YOUR INSTRUCTIONS
Find the lines in the records below that contain "menu", and report each of them.

RECORDED DATA
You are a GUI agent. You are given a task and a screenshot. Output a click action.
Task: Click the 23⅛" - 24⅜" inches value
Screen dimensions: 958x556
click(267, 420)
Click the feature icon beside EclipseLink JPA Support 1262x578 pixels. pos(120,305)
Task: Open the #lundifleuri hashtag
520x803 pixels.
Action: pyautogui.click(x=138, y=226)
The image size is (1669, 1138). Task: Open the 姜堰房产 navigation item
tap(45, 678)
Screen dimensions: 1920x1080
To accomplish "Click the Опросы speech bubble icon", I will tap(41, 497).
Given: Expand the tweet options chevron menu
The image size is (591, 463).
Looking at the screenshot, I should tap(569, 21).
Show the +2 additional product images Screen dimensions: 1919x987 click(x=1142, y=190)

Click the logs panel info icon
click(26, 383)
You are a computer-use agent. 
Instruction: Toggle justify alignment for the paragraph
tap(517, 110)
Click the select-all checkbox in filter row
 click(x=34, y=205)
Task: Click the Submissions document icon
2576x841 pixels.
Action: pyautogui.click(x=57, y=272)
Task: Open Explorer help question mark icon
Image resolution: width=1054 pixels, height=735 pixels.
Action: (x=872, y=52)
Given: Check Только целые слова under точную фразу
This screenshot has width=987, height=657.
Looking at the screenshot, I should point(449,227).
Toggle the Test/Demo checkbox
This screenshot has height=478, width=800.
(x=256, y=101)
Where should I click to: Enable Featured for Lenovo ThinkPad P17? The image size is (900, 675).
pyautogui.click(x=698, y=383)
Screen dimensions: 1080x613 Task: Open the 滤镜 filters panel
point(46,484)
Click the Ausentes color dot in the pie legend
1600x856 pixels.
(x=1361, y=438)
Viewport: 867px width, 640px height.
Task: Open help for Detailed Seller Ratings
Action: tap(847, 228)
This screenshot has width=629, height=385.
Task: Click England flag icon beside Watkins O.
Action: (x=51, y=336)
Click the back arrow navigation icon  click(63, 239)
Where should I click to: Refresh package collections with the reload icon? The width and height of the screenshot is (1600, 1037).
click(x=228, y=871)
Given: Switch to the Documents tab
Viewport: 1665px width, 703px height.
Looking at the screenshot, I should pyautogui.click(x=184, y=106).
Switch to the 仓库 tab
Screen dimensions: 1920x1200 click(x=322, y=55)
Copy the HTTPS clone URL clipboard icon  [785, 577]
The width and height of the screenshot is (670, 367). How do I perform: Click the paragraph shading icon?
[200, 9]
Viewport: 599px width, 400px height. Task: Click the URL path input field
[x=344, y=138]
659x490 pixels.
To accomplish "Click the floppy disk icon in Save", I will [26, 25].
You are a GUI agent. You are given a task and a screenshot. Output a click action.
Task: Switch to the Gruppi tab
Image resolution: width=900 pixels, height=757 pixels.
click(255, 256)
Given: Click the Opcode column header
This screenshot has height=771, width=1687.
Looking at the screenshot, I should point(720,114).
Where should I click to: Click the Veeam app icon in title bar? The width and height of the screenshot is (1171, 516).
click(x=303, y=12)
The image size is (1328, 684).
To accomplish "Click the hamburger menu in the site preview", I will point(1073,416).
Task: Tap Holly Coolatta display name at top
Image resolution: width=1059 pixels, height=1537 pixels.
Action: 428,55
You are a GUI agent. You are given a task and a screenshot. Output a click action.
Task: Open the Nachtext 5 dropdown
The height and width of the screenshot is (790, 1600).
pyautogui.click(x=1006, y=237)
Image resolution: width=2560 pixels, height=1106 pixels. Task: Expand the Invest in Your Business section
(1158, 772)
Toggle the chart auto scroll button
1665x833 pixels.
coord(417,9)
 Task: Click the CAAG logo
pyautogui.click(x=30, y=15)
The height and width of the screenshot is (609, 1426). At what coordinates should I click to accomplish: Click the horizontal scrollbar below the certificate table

EXERCISE OUTPUT
Given: Expand the tweet options chevron menu
To accomplish "Click the hamburger menu in the site preview", I will point(1073,416).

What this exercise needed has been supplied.